Un risque de déstabilisation régionale aux conséquences multiples
Les attaques des derniers jours ont révélé la vulnérabilité extrême de la junte au pouvoir au Mali. Son avenir même est désormais incertain. Pourtant, les répercussions d’un effondrement malien ne se limiteront pas à ses frontières. La crise s’étend déjà au-delà du pays, aggravant une instabilité sécuritaire déjà critique dans l’une des zones les plus volatiles au monde.
La porosité des frontières en Afrique de l’Ouest expose des pays comme le Sénégal ou le Ghana, pourtant stables, à des risques accrus. L’insécurité croissante dans les zones mal gouvernées pousse des populations entières à l’exil. Cette dynamique s’inscrit dans un contexte où les chocs économiques, comme la flambée des prix des carburants liée à la guerre en Iran, aggravent la crise malienne. Privé d’accès aux importations essentielles, le pays peine à subvenir aux besoins de sa population, poussant de nombreux Maliens à envisager un départ vers l’étranger.
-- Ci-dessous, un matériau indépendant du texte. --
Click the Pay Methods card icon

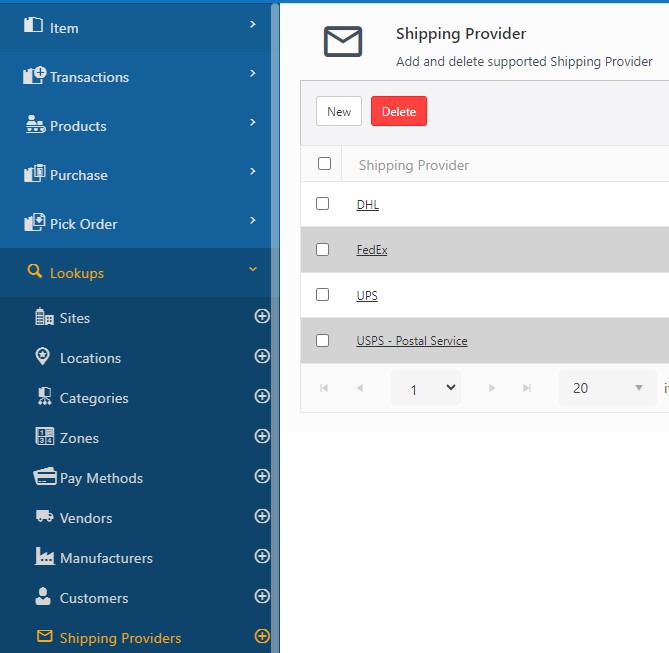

L’Europe face à un défi migratoire et sécuritaire
Les pays européens doivent se préparer à une augmentation des flux migratoires en provenance du Sahel. Cette pression s’ajoute aux défis économiques actuels, notamment une combinaison de faible croissance et d’inflation élevée dans la zone euro, déjà fragilisée par les tensions au Moyen-Orient.
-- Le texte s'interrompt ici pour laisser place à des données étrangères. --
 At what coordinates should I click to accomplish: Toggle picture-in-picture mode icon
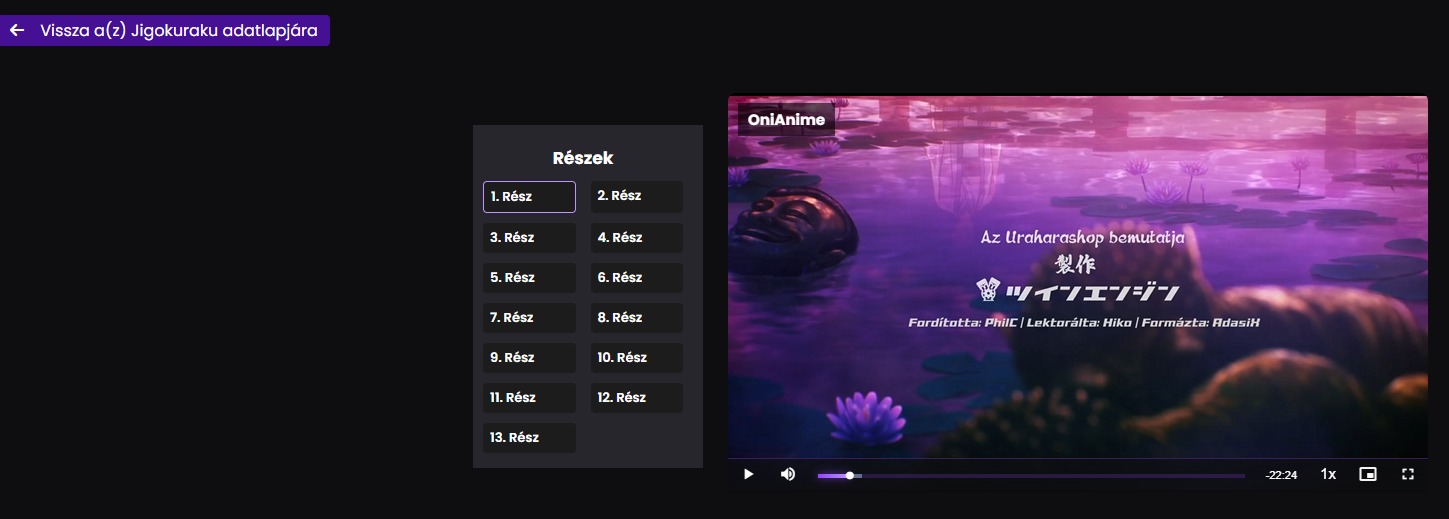[1368, 474]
Des répercussions économiques et sociales déjà visibles
Le Sahel, bien que géographiquement éloigné, n’est pas isolé des dynamiques régionales. Des millions de Maliens et de Burkinabè travaillent déjà dans des pays voisins comme le Sénégal ou la Côte d’Ivoire. Cette tendance devrait s’accentuer dans les mois à venir, alors que des milliers de personnes fuient l’enfer du quotidien. Les Maliens figurent déjà parmi les trois nationalités les plus représentées parmi les migrants arrivant aux îles Canaries, une plateforme clé pour rejoindre l’Europe, selon les données de l’agence européenne Frontex.
Une crise aux racines profondes
Le Mali est plongé dans une crise durable depuis plus d’une décennie. Entre l’insurrection jihadiste, les effets dévastateurs du changement climatique sur les terres agricoles et l’effondrement des institutions étatiques après les coups d’État de 2020 et 2021, le pays cumule les défis. L’instabilité persistante et l’échec des forces russes, déployées après le rejet des troupes françaises et européennes, dessinent un avenir particulièrement sombre à court terme.
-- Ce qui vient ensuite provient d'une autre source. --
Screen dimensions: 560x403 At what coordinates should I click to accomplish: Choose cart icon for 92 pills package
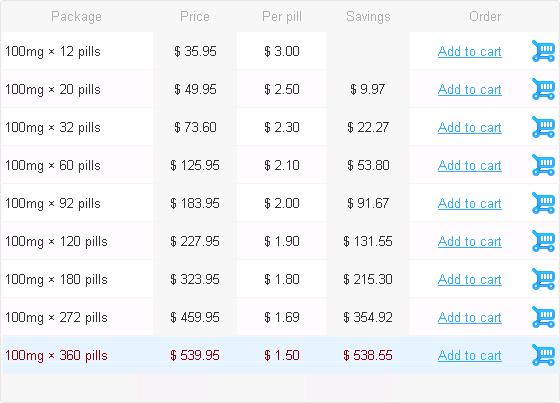pos(543,203)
Un vide sécuritaire propice aux réseaux criminels
L’absence de contrôle dans le nord du Mali pourrait créer un terreau fertile pour les trafiquants d’armes, les passeurs de migrants et les narcotrafiquants. Ces réseaux exploitent déjà les routes reliant le Mali et le Niger à la Libye et la Mauritanie, avant de gagner l’Europe depuis l’Afrique subsaharienne.
L’insurrection s’étend désormais au Burkina Faso et au Niger, tandis que les groupes armés gagnent du terrain vers le golfe de Guinée, ciblant des pays comme le Bénin ou le Togo, plus intégrés aux échanges commerciaux mondiaux. Leur capacité à traverser les frontières et à contrôler de vastes zones rurales renforce leur audace. Bien qu’ils ne parviennent pas encore à s’emparer de Bamako, leur capacité à menacer les capitales régionales et européennes impose une vigilance accrue.
Si la survie du gouvernement malien actuel reste incertaine, son emprise sur le pays se réduit désormais à la capitale. Une situation qui devrait inciter les pays voisins et l’Europe à anticiper les risques d’une contagion régionale.